**Page extract**
9:34 "Are we going to have zoning in place around the Plaza," said Sanders? Barbose explains that this would be a factor in the formula ordinance. "What I'm trying to clarify is this community impact report this would just be one factor," said Sanders. Barbose says that the two actions are separate.
9:36 "I'm getting lost here: this is questions, I'd relish my opportunity to give my comment," said Brown.
9:38 Public Comment Vicki Frank, owner of : "A definition of a big-box store is not its size, it's its business practices. A big box store moves in, drives other places out and t. If you look up Staples...they are the poster child for how you do not do business."
9:42 Public Comment: A community impact report (CIR) has been proposed, which would look at the effect of sales tax revenue, effects on other business, job growth stats and a housing needs assessment. "The two issues are having a comprehensive assessment tool and protecting the historic district, you're probably going to need something of both."
9:45 Public Comment Chip Robertson: "I'm certainly one that likes to shop local and support local, but there's a real need for businesses to know what kind of environment they're getting into...I support Council-member Barbose's point that we do want a business-friendly community." He points out that Chico's, Spirit's and Stone and several other Plaza businesses are chains.
9:48 Back to council. "The pressure is mounting," says Brown. "and we have economic concerns to worry about." He also says he doesn't want it to take a long time. "To put it in front of planning and economic development, it's just going to take a long time."
10:00 "We're not going to be chosen by Sunset Magazine as a great place to go," said Barbose. "We live in a very special area and we need to protect it...by preserving what makes it special, we are supporting our local economy."
10:02 Questions: Does the council want to have chain stores as a topic at future meetings? Four do, Sanders does not.
10:03 "I think it's healthy for the city council and its commissions to have discussions about this thing, and not become something where we're spending thousands of dollars trying to keep them out, but every time I tread down one of those things it goes down too many issues with me, and I just can't get here," said Sanders. "I can give stories about how, as a small business owner, competition from large businesses have made my business stronger."
10:05 Gallian suggests the council could look at the future of this issue with a joint Planning Commission session.
10:06 Kelly wonders if the council wants to legislate only Plaza business or only big-box businesses, but not hotels. "Well you guys are the experts here," says Barbose.
10:07 "The more direction the better," says Kelly, "so we're not creating volumes."
10:08 Staff says they will make dates for a study session with the Planning Commission.
10:10 Sanders says that she would like to make a motion to adjourn the meeting after Public Comment. Barbose seconds. Brown says that he would like to make his final remarks."OK, so I'll amend my motion so that one coucnilmember can speak," said Sanders. "Just kidding."
10:16 Brown's comment is directed to staff: he hears that staff delays responses to members of the general public. Also "I'm skeptical about jumping on a bandwagon about Osama bin Ladin, I have no information about any of it, and I think caution needs to be taken." He also would like stricter enforcement of the 3-minute rule, or perhaps have the schedule adjusted, so the meetings don't end so late.
10:19 Meeting adjourned!
Correction appended, the original text of this blog stated that the estimate for the Fryer Creek bridge bike path project was $180,000. It was between $100,000 and $80,000.

**Exercise A**
In the meeting notes, what reason does Brown give for wanting stricter enforcement of the 3-minute rule or an adjusted schedule?
**Exercise B**
Quote the meeting notes word for word, starting at "10:10 Sanders says" and stopping after "end so late.".

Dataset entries
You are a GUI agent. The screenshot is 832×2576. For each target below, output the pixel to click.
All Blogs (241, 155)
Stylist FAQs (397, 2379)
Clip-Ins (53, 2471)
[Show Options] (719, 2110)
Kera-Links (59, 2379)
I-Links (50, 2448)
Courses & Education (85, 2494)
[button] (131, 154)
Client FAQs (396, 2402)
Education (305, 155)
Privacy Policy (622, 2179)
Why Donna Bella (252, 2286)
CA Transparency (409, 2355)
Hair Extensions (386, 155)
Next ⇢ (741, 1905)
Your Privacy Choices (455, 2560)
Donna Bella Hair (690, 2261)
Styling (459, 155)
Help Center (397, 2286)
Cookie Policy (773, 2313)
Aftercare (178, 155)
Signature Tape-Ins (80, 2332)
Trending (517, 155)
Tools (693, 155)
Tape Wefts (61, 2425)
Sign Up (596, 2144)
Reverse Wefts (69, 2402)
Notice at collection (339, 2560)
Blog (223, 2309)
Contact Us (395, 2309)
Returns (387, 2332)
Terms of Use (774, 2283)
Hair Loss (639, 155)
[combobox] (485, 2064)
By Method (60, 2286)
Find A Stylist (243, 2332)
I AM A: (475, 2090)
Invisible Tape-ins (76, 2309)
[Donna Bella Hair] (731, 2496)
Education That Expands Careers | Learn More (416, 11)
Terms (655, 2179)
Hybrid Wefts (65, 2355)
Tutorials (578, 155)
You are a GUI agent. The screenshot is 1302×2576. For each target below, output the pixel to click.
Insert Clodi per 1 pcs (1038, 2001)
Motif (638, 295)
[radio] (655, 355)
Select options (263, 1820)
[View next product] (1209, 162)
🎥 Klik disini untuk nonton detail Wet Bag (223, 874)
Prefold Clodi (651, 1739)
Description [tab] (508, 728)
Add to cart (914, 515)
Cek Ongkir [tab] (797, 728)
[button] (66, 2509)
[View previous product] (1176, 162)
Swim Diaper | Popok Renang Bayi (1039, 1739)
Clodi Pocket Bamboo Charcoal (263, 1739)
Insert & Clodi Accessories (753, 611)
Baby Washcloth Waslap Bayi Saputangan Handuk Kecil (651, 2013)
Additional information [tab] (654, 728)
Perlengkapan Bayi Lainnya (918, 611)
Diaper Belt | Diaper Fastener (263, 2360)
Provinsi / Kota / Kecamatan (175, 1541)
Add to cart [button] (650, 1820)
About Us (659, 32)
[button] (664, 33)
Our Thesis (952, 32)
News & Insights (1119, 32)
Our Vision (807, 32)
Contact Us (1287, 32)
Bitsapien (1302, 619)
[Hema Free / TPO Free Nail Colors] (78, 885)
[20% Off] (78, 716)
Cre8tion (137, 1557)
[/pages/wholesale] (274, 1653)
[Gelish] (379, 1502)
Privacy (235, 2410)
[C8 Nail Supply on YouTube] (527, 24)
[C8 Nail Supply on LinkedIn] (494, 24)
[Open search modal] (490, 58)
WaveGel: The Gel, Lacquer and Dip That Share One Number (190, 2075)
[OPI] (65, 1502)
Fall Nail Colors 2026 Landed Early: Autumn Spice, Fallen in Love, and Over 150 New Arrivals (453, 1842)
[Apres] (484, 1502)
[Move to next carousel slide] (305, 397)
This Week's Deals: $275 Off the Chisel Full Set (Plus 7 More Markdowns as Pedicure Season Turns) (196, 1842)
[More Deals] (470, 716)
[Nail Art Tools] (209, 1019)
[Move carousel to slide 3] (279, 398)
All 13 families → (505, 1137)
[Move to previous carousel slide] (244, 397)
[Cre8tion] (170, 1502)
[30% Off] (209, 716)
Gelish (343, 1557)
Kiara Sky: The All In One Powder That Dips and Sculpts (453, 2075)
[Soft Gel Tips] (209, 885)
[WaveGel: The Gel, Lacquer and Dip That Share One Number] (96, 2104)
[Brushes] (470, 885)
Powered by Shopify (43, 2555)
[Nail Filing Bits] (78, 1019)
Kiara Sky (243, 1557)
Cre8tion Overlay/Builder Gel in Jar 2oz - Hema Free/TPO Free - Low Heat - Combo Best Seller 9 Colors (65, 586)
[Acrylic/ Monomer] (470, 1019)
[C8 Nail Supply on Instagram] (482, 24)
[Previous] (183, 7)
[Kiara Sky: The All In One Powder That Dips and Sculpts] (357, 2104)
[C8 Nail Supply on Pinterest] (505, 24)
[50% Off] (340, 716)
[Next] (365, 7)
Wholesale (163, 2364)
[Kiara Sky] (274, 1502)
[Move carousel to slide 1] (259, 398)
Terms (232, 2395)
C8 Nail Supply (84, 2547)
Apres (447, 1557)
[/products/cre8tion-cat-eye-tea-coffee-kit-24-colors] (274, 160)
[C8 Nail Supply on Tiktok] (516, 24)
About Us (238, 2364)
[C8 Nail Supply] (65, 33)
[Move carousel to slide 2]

**Exercise output A**
Brown wants stricter enforcement of the 3-minute rule, or an adjusted schedule, so the meetings don't end so late.

**Exercise output B**
10:10 Sanders says that she would like to make a motion to adjourn the meeting after Public Comment. Barbose seconds. Brown says that he would like to make his final remarks."OK, so I'll amend my motion so that one coucnilmember can speak," said Sanders. "Just kidding."
10:16 Brown's comment is directed to staff: he hears that staff delays responses to members of the general public. Also "I'm skeptical about jumping on a bandwagon about Osama bin Ladin, I have no information about any of it, and I think caution needs to be taken." He also would like stricter enforcement of the 3-minute rule, or perhaps have the schedule adjusted, so the meetings don't end so late.